**Exercise prompt:** Every record must appear in your reply exactly as written.

**Source records:**
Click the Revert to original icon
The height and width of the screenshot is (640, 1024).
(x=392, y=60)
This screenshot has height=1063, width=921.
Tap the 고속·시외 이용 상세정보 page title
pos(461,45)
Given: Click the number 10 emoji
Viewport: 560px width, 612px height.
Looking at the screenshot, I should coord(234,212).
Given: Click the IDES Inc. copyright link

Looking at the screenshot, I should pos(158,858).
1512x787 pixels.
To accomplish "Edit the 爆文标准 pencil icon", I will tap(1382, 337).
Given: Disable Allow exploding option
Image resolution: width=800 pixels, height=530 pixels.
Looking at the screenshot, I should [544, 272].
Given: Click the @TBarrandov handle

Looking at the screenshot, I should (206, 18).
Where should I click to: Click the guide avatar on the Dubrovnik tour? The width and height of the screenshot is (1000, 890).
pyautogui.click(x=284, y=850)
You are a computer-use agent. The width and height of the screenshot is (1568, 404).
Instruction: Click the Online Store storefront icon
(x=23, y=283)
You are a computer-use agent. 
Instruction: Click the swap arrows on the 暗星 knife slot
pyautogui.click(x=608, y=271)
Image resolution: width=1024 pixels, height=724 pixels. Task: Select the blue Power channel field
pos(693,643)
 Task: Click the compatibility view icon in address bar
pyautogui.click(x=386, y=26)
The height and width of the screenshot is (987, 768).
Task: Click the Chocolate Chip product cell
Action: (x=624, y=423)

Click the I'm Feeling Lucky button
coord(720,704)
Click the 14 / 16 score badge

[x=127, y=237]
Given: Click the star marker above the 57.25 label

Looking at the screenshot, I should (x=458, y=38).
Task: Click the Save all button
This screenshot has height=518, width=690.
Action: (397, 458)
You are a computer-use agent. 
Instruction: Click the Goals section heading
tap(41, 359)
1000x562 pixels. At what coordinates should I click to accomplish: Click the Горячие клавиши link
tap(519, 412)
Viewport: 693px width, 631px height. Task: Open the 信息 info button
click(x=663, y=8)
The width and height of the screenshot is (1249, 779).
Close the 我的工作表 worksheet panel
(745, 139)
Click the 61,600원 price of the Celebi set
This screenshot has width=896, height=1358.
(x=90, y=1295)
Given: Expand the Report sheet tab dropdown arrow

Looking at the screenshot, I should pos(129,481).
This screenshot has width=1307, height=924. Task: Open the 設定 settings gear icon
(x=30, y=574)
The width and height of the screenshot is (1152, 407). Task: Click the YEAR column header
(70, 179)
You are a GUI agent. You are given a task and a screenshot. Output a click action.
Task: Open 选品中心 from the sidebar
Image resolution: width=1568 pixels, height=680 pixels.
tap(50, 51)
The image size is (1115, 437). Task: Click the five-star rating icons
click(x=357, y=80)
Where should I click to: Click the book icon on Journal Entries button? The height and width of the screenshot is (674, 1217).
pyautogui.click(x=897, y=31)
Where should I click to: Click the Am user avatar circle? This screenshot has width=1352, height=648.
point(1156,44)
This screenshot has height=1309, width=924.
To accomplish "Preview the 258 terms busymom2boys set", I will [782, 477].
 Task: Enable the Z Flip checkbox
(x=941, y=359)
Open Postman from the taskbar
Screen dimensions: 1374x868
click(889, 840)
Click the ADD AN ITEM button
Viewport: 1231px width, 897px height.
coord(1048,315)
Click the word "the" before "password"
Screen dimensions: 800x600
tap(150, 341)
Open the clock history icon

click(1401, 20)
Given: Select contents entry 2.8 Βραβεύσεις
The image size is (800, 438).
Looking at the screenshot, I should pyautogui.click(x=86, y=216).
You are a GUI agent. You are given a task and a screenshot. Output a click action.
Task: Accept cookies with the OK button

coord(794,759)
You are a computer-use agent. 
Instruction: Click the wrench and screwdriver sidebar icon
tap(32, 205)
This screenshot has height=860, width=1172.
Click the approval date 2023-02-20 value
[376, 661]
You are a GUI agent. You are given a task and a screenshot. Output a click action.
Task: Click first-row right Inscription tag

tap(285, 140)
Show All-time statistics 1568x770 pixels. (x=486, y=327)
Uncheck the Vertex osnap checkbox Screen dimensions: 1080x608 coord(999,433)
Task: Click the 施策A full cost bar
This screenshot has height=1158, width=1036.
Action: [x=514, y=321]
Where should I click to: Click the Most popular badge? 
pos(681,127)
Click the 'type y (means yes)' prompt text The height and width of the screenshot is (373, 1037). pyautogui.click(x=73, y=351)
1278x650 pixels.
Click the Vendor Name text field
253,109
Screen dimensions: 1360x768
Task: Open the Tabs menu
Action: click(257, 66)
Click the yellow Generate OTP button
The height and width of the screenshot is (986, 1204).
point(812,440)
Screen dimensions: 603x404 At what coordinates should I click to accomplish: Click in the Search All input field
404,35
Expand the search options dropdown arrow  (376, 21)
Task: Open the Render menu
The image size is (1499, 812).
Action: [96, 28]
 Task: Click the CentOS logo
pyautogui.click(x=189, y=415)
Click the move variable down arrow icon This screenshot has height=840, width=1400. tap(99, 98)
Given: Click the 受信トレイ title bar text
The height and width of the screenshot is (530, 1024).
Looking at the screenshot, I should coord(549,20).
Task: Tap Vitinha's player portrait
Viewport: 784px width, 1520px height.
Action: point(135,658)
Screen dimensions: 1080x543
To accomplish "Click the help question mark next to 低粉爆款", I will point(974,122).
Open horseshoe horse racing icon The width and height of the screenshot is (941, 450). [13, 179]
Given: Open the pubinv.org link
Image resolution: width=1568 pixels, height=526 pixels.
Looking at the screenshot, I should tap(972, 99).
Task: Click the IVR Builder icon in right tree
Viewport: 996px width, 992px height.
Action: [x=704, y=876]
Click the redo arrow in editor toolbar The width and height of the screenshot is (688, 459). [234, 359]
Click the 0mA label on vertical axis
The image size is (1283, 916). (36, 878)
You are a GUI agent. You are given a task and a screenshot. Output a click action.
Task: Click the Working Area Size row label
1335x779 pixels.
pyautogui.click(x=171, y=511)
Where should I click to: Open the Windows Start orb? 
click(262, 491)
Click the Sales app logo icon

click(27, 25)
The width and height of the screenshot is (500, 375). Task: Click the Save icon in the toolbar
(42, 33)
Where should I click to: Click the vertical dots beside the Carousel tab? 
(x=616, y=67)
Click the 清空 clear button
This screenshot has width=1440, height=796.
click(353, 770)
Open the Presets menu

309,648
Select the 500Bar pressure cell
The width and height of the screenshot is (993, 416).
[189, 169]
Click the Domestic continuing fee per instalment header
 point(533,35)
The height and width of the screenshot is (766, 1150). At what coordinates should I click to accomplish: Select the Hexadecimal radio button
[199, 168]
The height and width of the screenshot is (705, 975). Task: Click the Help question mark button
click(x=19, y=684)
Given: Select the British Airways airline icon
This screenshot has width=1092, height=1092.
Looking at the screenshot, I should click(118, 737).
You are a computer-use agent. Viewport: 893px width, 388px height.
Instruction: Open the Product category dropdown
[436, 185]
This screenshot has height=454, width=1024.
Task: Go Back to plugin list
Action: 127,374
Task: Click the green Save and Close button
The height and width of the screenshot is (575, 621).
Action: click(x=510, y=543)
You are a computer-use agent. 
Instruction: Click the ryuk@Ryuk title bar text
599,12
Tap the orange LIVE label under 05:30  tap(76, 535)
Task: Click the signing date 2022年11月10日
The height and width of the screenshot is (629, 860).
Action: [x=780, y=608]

**Answer to this problem:**
Click the Revert to original icon
The height and width of the screenshot is (640, 1024).
(x=392, y=60)
This screenshot has height=1063, width=921.
Tap the 고속·시외 이용 상세정보 page title
pos(461,45)
Given: Click the number 10 emoji
Viewport: 560px width, 612px height.
Looking at the screenshot, I should coord(234,212).
Given: Click the IDES Inc. copyright link

Looking at the screenshot, I should pos(158,858).
1512x787 pixels.
To accomplish "Edit the 爆文标准 pencil icon", I will tap(1382, 337).
Given: Disable Allow exploding option
Image resolution: width=800 pixels, height=530 pixels.
Looking at the screenshot, I should [544, 272].
Given: Click the @TBarrandov handle

Looking at the screenshot, I should (206, 18).
Where should I click to: Click the guide avatar on the Dubrovnik tour? The width and height of the screenshot is (1000, 890).
pyautogui.click(x=284, y=850)
You are a computer-use agent. The width and height of the screenshot is (1568, 404).
Instruction: Click the Online Store storefront icon
(x=23, y=283)
You are a computer-use agent. 
Instruction: Click the swap arrows on the 暗星 knife slot
pyautogui.click(x=608, y=271)
Image resolution: width=1024 pixels, height=724 pixels. Task: Select the blue Power channel field
pos(693,643)
 Task: Click the compatibility view icon in address bar
pyautogui.click(x=386, y=26)
The height and width of the screenshot is (987, 768).
Task: Click the Chocolate Chip product cell
Action: (x=624, y=423)

Click the I'm Feeling Lucky button
coord(720,704)
Click the 14 / 16 score badge

[x=127, y=237]
Given: Click the star marker above the 57.25 label

Looking at the screenshot, I should (x=458, y=38).
Task: Click the Save all button
This screenshot has height=518, width=690.
Action: (397, 458)
You are a computer-use agent. 
Instruction: Click the Goals section heading
tap(41, 359)
1000x562 pixels. At what coordinates should I click to accomplish: Click the Горячие клавиши link
tap(519, 412)
Viewport: 693px width, 631px height. Task: Open the 信息 info button
click(x=663, y=8)
The width and height of the screenshot is (1249, 779).
Close the 我的工作表 worksheet panel
(745, 139)
Click the 61,600원 price of the Celebi set
This screenshot has width=896, height=1358.
(x=90, y=1295)
Given: Expand the Report sheet tab dropdown arrow

Looking at the screenshot, I should pos(129,481).
This screenshot has width=1307, height=924. Task: Open the 設定 settings gear icon
(x=30, y=574)
The width and height of the screenshot is (1152, 407). Task: Click the YEAR column header
(70, 179)
You are a GUI agent. You are given a task and a screenshot. Output a click action.
Task: Open 选品中心 from the sidebar
Image resolution: width=1568 pixels, height=680 pixels.
tap(50, 51)
The image size is (1115, 437). Task: Click the five-star rating icons
click(x=357, y=80)
Where should I click to: Click the book icon on Journal Entries button? The height and width of the screenshot is (674, 1217).
pyautogui.click(x=897, y=31)
Where should I click to: Click the Am user avatar circle? This screenshot has width=1352, height=648.
point(1156,44)
This screenshot has height=1309, width=924.
To accomplish "Preview the 258 terms busymom2boys set", I will [782, 477].
 Task: Enable the Z Flip checkbox
(x=941, y=359)
Open Postman from the taskbar
Screen dimensions: 1374x868
click(889, 840)
Click the ADD AN ITEM button
Viewport: 1231px width, 897px height.
coord(1048,315)
Click the word "the" before "password"
Screen dimensions: 800x600
tap(150, 341)
Open the clock history icon

click(1401, 20)
Given: Select contents entry 2.8 Βραβεύσεις
The image size is (800, 438).
Looking at the screenshot, I should pyautogui.click(x=86, y=216).
You are a GUI agent. You are given a task and a screenshot. Output a click action.
Task: Accept cookies with the OK button

coord(794,759)
You are a computer-use agent. 
Instruction: Click the wrench and screwdriver sidebar icon
tap(32, 205)
This screenshot has height=860, width=1172.
Click the approval date 2023-02-20 value
[376, 661]
You are a GUI agent. You are given a task and a screenshot. Output a click action.
Task: Click first-row right Inscription tag

tap(285, 140)
Show All-time statistics 1568x770 pixels. (x=486, y=327)
Uncheck the Vertex osnap checkbox Screen dimensions: 1080x608 coord(999,433)
Task: Click the 施策A full cost bar
This screenshot has height=1158, width=1036.
Action: [x=514, y=321]
Where should I click to: Click the Most popular badge? 
pos(681,127)
Click the 'type y (means yes)' prompt text The height and width of the screenshot is (373, 1037). pyautogui.click(x=73, y=351)
1278x650 pixels.
Click the Vendor Name text field
253,109
Screen dimensions: 1360x768
Task: Open the Tabs menu
Action: click(257, 66)
Click the yellow Generate OTP button
The height and width of the screenshot is (986, 1204).
point(812,440)
Screen dimensions: 603x404 At what coordinates should I click to accomplish: Click in the Search All input field
404,35
Expand the search options dropdown arrow  (376, 21)
Task: Open the Render menu
The image size is (1499, 812).
Action: [96, 28]
 Task: Click the CentOS logo
pyautogui.click(x=189, y=415)
Click the move variable down arrow icon This screenshot has height=840, width=1400. tap(99, 98)
Given: Click the 受信トレイ title bar text
The height and width of the screenshot is (530, 1024).
Looking at the screenshot, I should coord(549,20).
Task: Tap Vitinha's player portrait
Viewport: 784px width, 1520px height.
Action: point(135,658)
Screen dimensions: 1080x543
To accomplish "Click the help question mark next to 低粉爆款", I will point(974,122).
Open horseshoe horse racing icon The width and height of the screenshot is (941, 450). [13, 179]
Given: Open the pubinv.org link
Image resolution: width=1568 pixels, height=526 pixels.
Looking at the screenshot, I should tap(972, 99).
Task: Click the IVR Builder icon in right tree
Viewport: 996px width, 992px height.
Action: [x=704, y=876]
Click the redo arrow in editor toolbar The width and height of the screenshot is (688, 459). [234, 359]
Click the 0mA label on vertical axis
The image size is (1283, 916). (36, 878)
You are a GUI agent. You are given a task and a screenshot. Output a click action.
Task: Click the Working Area Size row label
1335x779 pixels.
pyautogui.click(x=171, y=511)
Where should I click to: Open the Windows Start orb? 
click(262, 491)
Click the Sales app logo icon

click(27, 25)
The width and height of the screenshot is (500, 375). Task: Click the Save icon in the toolbar
(42, 33)
Where should I click to: Click the vertical dots beside the Carousel tab? 
(x=616, y=67)
Click the 清空 clear button
This screenshot has width=1440, height=796.
click(353, 770)
Open the Presets menu

309,648
Select the 500Bar pressure cell
The width and height of the screenshot is (993, 416).
[189, 169]
Click the Domestic continuing fee per instalment header
 point(533,35)
The height and width of the screenshot is (766, 1150). At what coordinates should I click to accomplish: Select the Hexadecimal radio button
[199, 168]
The height and width of the screenshot is (705, 975). Task: Click the Help question mark button
click(x=19, y=684)
Given: Select the British Airways airline icon
This screenshot has width=1092, height=1092.
Looking at the screenshot, I should click(118, 737).
You are a computer-use agent. Viewport: 893px width, 388px height.
Instruction: Open the Product category dropdown
[436, 185]
This screenshot has height=454, width=1024.
Task: Go Back to plugin list
Action: 127,374
Task: Click the green Save and Close button
The height and width of the screenshot is (575, 621).
Action: click(x=510, y=543)
You are a computer-use agent. 
Instruction: Click the ryuk@Ryuk title bar text
599,12
Tap the orange LIVE label under 05:30  tap(76, 535)
Task: Click the signing date 2022年11月10日
The height and width of the screenshot is (629, 860).
Action: [x=780, y=608]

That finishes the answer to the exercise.